Dunedin, New Zealand - The All Blacks' ability to seize control when the chips are down stunned England in the second Test in Dunedin on Saturday and coach Steve Hansen warned it was just a taste of things to come.

A third quarter rampage, in which the All Blacks scored three tries, set up a 28-27 victory with the one-point margin flattering England.

The All Blacks turned a 6-10 deficit at half-time into a 28-13 lead before England scored two late tries to close the gap but victory was beyond them.

England coach Stuart Lancaster rated the All Blacks' onslaught immediately after half-time as “exceptional” but Hansen said they were still below their best.

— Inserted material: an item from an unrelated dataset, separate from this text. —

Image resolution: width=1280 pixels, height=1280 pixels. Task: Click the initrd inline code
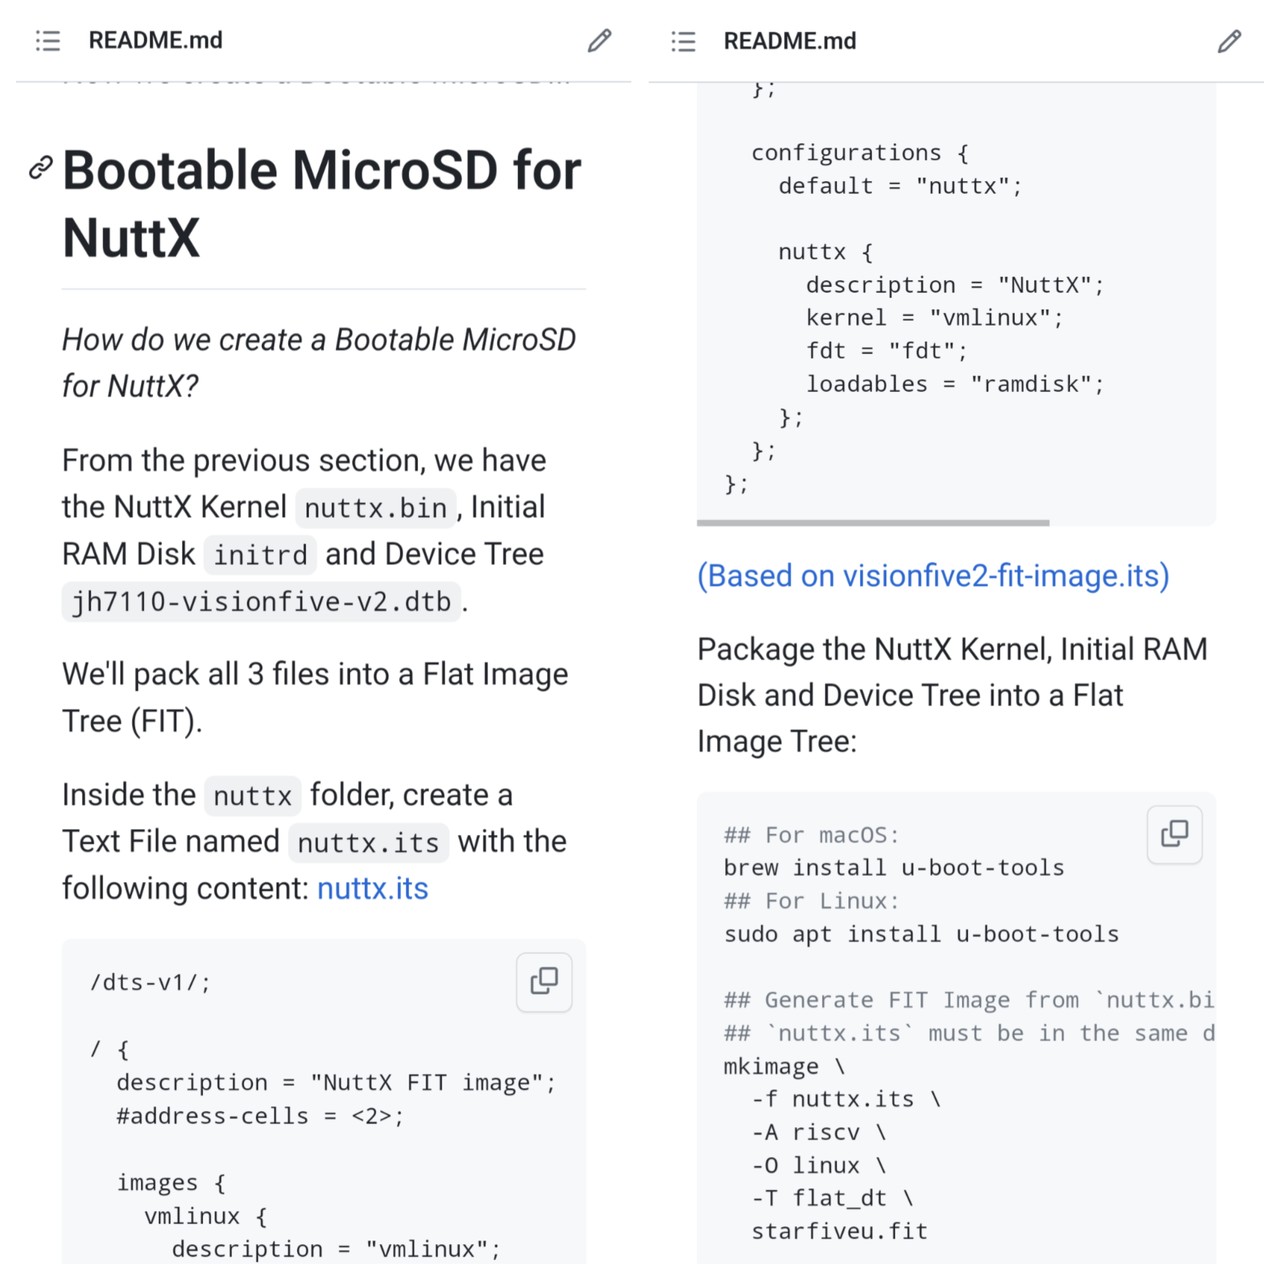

“We played better (than the first half), there's no doubt about that, but I don't think we played as good as we possibly can,” he said, singling out the forwards for special praise.

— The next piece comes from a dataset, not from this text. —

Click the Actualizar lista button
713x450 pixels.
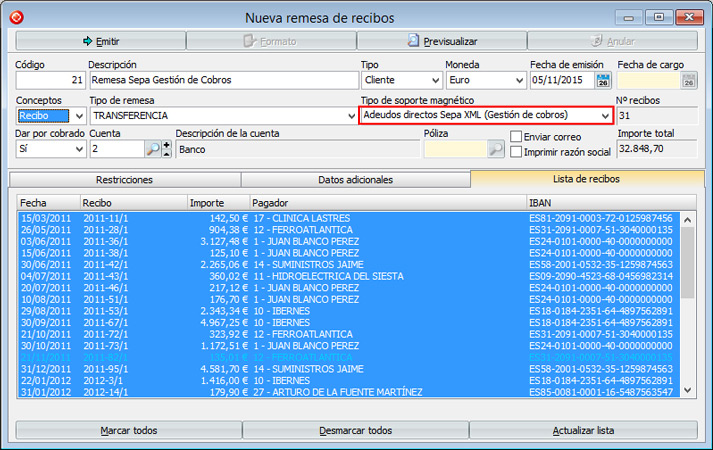tap(583, 431)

“They stepped up to the mark, particlarly the tight five. They scrumed well, the line-out was good and apart from the first two line-out drives that England had I think we managed to contain them.”

After scraping a narrow 20-15 victory in the first Test and being outplayed for most of the first half in the second, All Blacks captain Richie McCaw felt the tide start to turn just before half-time.

“So the key was after half-time to keep that going and a couple of quick tries put the momentum firmly with us and made them make a lot of tackles,” he said.

“Once we started to make them tackle, it's like any team that has to tackle a lot you start go go down on your haunches gasping for a bit of air.”

Apart from wrapping up the three-Test series with a game to spare, Hansen said the All Blacks were also getting valuable information about England a year out from the next World Cup.

“From a World Cup point of view we've introduced a couple of new players and we're playing one of the best sides in the world and managing to come out on the right side. It's a positive,” he said.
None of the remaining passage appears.